(Page and screen pointing data)
****
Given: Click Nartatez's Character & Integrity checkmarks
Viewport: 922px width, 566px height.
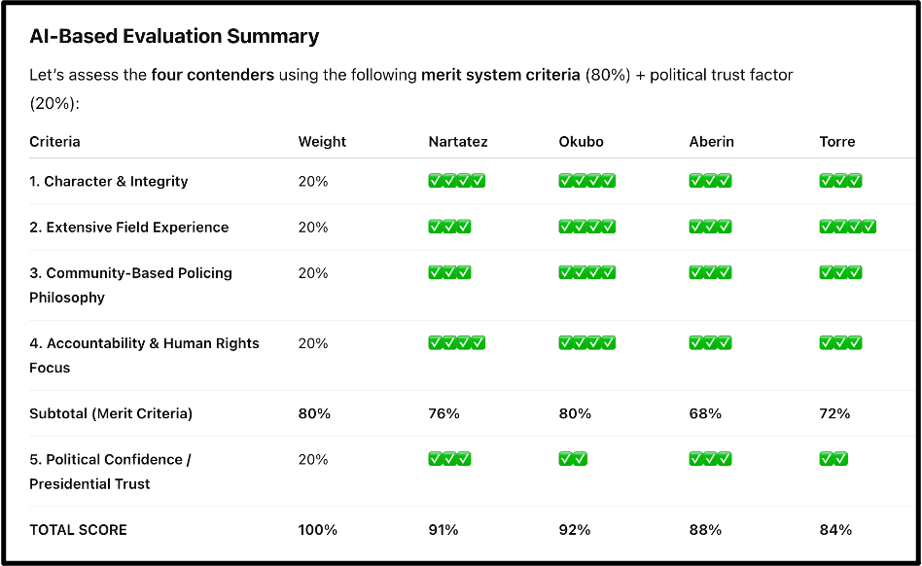Looking at the screenshot, I should (456, 181).
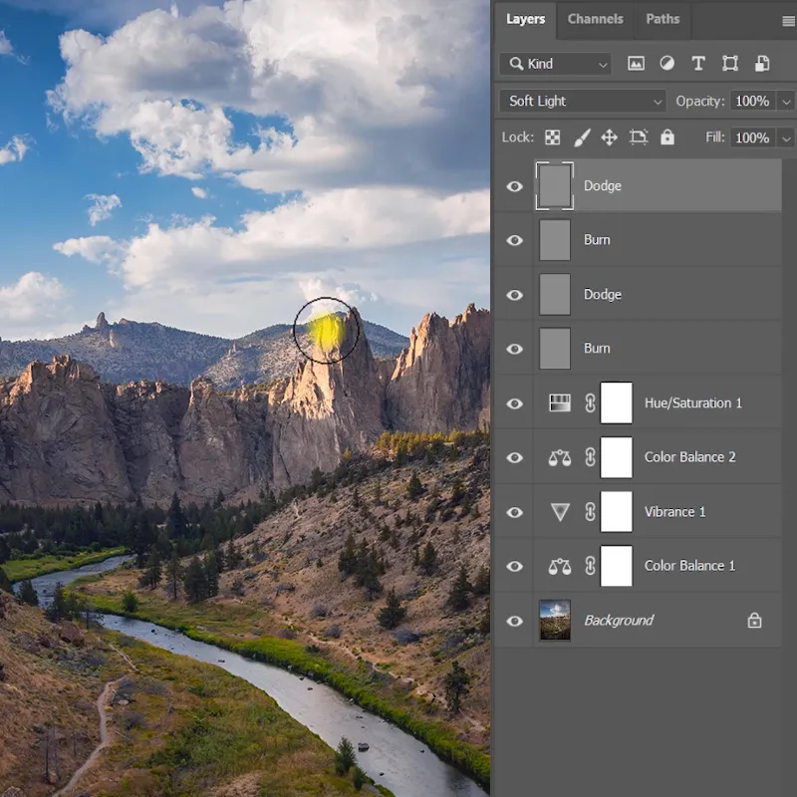797x797 pixels.
Task: Click the Fill percentage field
Action: (751, 137)
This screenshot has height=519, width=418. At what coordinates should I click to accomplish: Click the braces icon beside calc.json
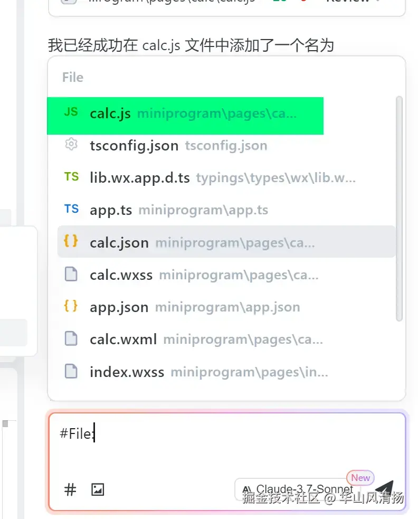(71, 241)
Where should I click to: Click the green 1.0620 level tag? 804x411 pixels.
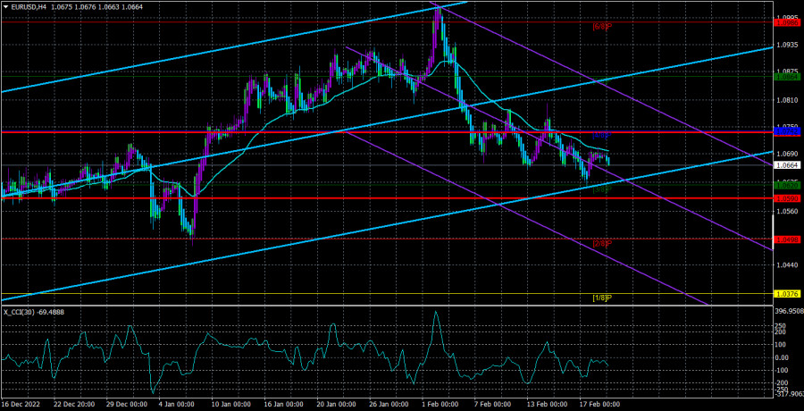coord(787,185)
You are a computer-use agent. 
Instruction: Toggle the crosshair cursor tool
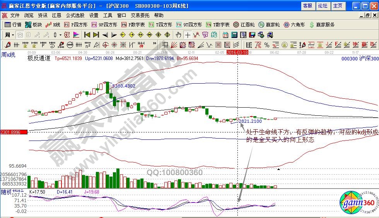[188, 35]
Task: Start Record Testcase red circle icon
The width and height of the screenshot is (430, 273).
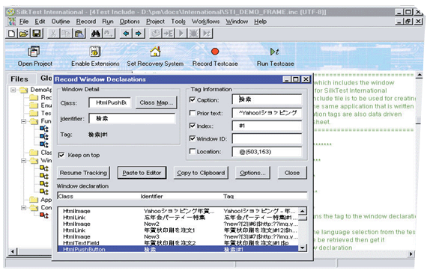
****
What you have to do | Put every line of these items into a JSON list of strings, one string per line, skipping blank lines. Leave the pictures out.

Task solution |
[
  "Given: Click Nartatez's Character & Integrity checkmarks",
  "Viewport: 922px width, 566px height.",
  "Looking at the screenshot, I should (456, 181).",
  "797x797 pixels.",
  "Task: Click the Fill percentage field",
  "Action: (751, 137)",
  "This screenshot has height=519, width=418. At what coordinates should I click to accomplish: Click the braces icon beside calc.json",
  "(71, 241)",
  "Where should I click to: Click the green 1.0620 level tag? 804x411 pixels.",
  "coord(787,185)",
  "You are a computer-use agent. ",
  "Instruction: Toggle the crosshair cursor tool",
  "[188, 35]",
  "Task: Start Record Testcase red circle icon",
  "The width and height of the screenshot is (430, 273)."
]